Abstract
Main conclusion
The structure of the cotton uceA1.7 promoter and its modules was analyzed; the potential of their key sequences has been confirmed in different tissues, proving to be a good candidate for the development of new biotechnological tools.
Abstract
Transcriptional promoters are among the primary genetic engineering elements used to control genes of interest (GOIs) associated with agronomic traits. Cotton uceA1.7 was previously characterized as a constitutive promoter with activity higher than that of the constitutive promoter from the Cauliflower mosaic virus (CaMV) 35S gene in various plant tissues.
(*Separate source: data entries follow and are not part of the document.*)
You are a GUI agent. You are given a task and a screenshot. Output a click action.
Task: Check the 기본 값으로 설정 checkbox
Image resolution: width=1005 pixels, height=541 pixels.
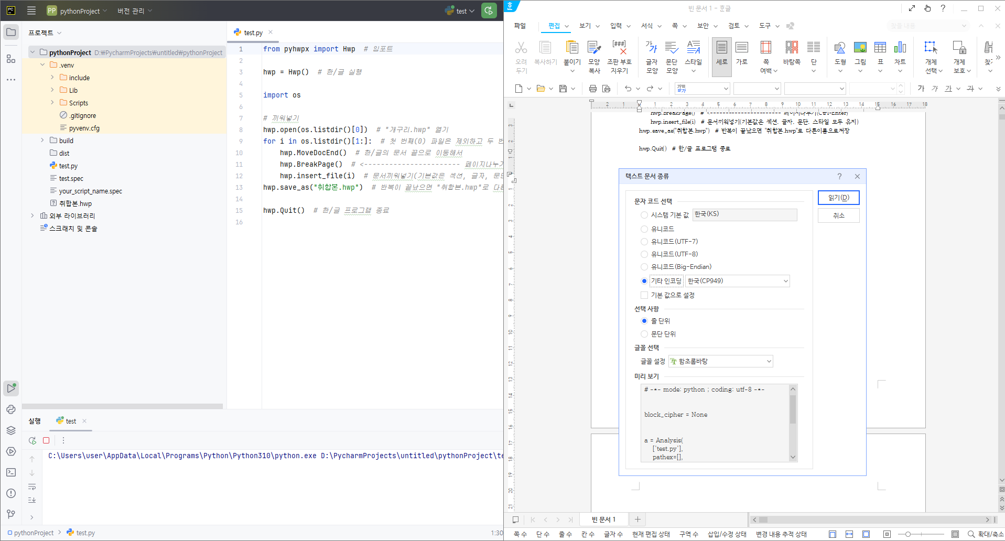click(x=644, y=295)
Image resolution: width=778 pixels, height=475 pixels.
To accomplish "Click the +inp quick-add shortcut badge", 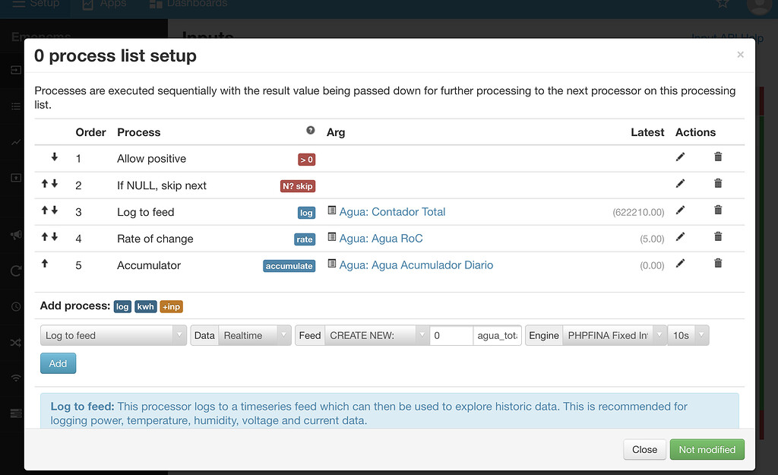I will point(171,306).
In this study, we generated Arabidopsis thaliana homozygous events stably overexpressing the gfp reporter gene driven by different modules of the uceA1.7 promoter. The expression level of the reporter gene in different plant tissues and the transcriptional stability of these modules was determined compared to its full-length promoter and the 35S promoter. The full-length uceA1.7 promoter exhibited higher activity in different plant tissues compared to the 35S promoter. Two modules of the promoter produced a low and unstable transcription level compared to the other promoters. The other two modules rich in cis-regulatory elements showed similar activity levels to full-length uceA1.7 and 35S promoters but were less stable. This result suggests the location of a minimal portion of the promoter that is required to initiate transcription properly (the core promoter). Additionally, the full-length uceA1.7 promoter containing the 5′-untranslated region (UTR) is essential for higher transcriptional stability in various plant tissues. These findings confirm the potential use of the full-length uceA1.7 promoter for the development of new biotechnological tools (NBTs) to achieve higher expression levels of GOIs in, for example, the root or flower bud for the efficient control of phytonematodes and pest-insects, respectively, in important crops.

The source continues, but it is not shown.